Data for the task: Begin
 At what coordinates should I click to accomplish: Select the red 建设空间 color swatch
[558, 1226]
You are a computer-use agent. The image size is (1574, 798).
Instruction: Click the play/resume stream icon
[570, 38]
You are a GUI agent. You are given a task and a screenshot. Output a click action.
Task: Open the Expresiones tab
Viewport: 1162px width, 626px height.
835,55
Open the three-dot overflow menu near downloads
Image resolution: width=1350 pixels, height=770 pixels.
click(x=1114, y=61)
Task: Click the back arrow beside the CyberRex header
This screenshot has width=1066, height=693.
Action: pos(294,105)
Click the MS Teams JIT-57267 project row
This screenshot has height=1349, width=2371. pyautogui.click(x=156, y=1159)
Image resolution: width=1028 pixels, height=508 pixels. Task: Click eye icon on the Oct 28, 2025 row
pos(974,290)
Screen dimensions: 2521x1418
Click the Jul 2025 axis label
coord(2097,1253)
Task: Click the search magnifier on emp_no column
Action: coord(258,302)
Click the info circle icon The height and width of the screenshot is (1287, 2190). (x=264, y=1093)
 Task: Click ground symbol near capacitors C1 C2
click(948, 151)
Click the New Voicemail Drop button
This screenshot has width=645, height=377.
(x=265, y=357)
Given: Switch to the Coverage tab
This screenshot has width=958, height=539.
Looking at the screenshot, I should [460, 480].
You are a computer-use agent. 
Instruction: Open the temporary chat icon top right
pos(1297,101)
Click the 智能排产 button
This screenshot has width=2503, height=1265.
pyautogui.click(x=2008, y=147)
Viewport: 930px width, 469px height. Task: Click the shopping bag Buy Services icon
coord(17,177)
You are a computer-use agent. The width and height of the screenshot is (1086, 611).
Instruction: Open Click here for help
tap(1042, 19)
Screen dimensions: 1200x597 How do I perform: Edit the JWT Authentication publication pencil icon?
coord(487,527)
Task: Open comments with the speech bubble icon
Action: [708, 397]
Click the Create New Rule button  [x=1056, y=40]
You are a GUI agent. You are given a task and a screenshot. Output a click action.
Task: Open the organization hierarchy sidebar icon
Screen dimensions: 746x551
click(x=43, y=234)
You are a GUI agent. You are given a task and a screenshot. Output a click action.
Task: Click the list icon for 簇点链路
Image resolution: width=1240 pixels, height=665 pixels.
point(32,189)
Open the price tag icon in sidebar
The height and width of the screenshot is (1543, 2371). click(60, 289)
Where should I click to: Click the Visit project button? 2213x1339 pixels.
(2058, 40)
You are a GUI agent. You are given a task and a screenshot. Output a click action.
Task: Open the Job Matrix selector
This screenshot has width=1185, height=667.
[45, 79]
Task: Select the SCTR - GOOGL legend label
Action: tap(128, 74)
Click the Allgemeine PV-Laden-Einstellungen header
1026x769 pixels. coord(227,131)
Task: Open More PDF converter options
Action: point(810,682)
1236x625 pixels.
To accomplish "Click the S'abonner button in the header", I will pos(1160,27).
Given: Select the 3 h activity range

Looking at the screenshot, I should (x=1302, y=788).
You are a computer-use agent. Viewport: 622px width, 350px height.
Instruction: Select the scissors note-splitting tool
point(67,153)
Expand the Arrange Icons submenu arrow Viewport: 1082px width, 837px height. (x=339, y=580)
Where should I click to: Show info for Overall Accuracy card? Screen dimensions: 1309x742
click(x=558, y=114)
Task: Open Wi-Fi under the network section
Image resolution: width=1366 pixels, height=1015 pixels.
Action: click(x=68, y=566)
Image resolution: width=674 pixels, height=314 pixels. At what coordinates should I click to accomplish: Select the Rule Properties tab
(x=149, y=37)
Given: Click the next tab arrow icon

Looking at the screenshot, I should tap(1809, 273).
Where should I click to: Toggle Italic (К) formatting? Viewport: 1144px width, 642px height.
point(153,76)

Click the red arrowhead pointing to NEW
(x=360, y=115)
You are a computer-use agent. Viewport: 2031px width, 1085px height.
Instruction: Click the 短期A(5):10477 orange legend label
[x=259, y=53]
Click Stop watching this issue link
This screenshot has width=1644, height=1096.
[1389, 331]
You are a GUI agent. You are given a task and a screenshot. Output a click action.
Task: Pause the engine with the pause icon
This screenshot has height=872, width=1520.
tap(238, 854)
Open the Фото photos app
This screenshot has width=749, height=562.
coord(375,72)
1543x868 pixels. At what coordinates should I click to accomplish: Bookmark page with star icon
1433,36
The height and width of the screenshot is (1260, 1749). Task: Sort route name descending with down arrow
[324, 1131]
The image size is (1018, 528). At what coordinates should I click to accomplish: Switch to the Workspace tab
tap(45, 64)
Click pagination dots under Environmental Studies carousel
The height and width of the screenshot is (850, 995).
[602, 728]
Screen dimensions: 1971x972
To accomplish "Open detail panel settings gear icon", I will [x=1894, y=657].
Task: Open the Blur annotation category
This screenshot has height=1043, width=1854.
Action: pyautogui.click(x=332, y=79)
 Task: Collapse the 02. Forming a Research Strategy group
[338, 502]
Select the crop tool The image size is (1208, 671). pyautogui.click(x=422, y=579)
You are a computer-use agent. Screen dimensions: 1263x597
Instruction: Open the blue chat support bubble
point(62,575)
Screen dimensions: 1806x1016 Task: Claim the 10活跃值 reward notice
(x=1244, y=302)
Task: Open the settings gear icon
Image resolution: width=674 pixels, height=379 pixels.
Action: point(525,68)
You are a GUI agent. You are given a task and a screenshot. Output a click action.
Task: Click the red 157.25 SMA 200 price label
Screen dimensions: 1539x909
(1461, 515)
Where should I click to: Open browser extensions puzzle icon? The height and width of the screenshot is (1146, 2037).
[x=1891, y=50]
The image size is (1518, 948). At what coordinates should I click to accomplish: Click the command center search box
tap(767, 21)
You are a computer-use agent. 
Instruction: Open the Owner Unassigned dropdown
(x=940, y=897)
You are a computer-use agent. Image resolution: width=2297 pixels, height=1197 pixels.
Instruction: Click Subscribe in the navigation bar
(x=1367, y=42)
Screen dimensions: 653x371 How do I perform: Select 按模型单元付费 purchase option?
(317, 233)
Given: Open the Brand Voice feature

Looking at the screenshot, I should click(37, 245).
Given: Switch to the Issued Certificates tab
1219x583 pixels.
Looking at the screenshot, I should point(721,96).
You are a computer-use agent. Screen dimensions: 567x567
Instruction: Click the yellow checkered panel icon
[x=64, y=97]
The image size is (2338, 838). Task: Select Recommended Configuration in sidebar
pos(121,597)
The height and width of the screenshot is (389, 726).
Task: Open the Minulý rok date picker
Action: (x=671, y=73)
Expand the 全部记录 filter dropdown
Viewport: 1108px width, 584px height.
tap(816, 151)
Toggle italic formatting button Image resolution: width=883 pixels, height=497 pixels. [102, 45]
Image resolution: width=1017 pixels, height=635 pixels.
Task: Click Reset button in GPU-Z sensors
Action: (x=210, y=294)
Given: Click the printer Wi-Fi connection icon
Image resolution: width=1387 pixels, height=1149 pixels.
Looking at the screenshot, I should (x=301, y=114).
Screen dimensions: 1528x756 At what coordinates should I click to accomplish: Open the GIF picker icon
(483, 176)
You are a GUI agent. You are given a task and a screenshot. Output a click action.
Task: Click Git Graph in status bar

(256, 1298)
Data for the task: End
### Instructions to follow
Using the entries, return every line where the word "settings" can be found.

### Response to this task
To accomplish "Open detail panel settings gear icon", I will [x=1894, y=657].
Task: Open the settings gear icon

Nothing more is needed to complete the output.